I’ll send it for review. (Probably this week?)

Sounds great, thank you.

It looks like there’s at least one more instance of this connected to coverage instrumentation (-fprofile-instr-generate). Here’s the reproducer (flip between 11 and 12 again).

11:

0000000000000003  000000150000000b R_X86_64_32S           0000000000000000 __llvm_profile_runtime + 0

12:

0000000000000003  000000150000002a R_X86_64_REX_GOTPCRELX 0000000000000000 __llvm_profile_runtime - 4

Note that, just like in the previous example, I am explicitly not using -fPIC. (The -fPIC case looks correct from 11 to 12: R_X86_64_GOTPCREL to R_X86_64_REX_GOTPCRELX.)
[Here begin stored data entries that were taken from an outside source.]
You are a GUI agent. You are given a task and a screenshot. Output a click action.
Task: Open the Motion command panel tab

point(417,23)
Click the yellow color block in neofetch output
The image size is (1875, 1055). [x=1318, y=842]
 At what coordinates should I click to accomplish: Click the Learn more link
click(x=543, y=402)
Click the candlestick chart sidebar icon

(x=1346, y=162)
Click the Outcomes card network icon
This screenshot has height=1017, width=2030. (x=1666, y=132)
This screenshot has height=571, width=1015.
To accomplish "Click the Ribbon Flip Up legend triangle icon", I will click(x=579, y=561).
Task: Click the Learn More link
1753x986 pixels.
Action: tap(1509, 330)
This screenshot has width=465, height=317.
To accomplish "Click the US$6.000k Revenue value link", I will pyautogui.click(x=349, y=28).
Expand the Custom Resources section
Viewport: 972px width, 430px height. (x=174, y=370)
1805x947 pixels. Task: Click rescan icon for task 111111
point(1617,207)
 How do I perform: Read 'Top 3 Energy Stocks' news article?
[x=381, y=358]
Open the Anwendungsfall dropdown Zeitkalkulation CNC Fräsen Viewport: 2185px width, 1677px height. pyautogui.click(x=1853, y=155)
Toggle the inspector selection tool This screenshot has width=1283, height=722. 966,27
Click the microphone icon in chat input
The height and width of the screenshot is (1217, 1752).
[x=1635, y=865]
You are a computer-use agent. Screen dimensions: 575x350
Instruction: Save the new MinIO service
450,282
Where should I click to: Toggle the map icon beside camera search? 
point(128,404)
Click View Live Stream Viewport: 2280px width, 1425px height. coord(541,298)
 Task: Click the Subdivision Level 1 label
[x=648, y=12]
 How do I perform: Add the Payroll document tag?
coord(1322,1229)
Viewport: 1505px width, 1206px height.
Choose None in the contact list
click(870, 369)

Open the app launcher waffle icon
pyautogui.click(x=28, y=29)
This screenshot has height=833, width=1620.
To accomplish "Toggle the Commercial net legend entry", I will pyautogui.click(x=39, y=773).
The llvm_profile_runtime symbol is created here within InstrProfiling::emitRuntimeHook():

  auto *Var =
      new GlobalVariable(*M, Int32Ty, false, GlobalValue::ExternalLinkage,
                         nullptr, getInstrProfRuntimeHookVarName());

We cannot unconditionally set dso_local here as in @efriedam-quic’s patch. My attempt (against 13.0.1) resolved my failure, but I’m not sure about larger implications:

@@ -1117,6 +1117,9 @@
       new GlobalVariable(*M, Int32Ty, false, GlobalValue::ExternalLinkage,
                          nullptr, getInstrProfRuntimeHookVarName());

+  if (M->getPICLevel() == PICLevel::NotPIC)
+    Var->setDSOLocal(true);
+
   // Make a function that uses it.
   auto *User = Function::Create(FunctionType::get(Int32Ty, false),
                                 GlobalValue::LinkOnceODRLinkage,

Things have changed in later releases too. I am still investigating that, but I wanted to update that there might be another instance of this issue.

I think you should be able to unconditionally mark __llvm_profile_runtime HiddenVisibility; the definition in libclang_rt.profile is marked “hidden”.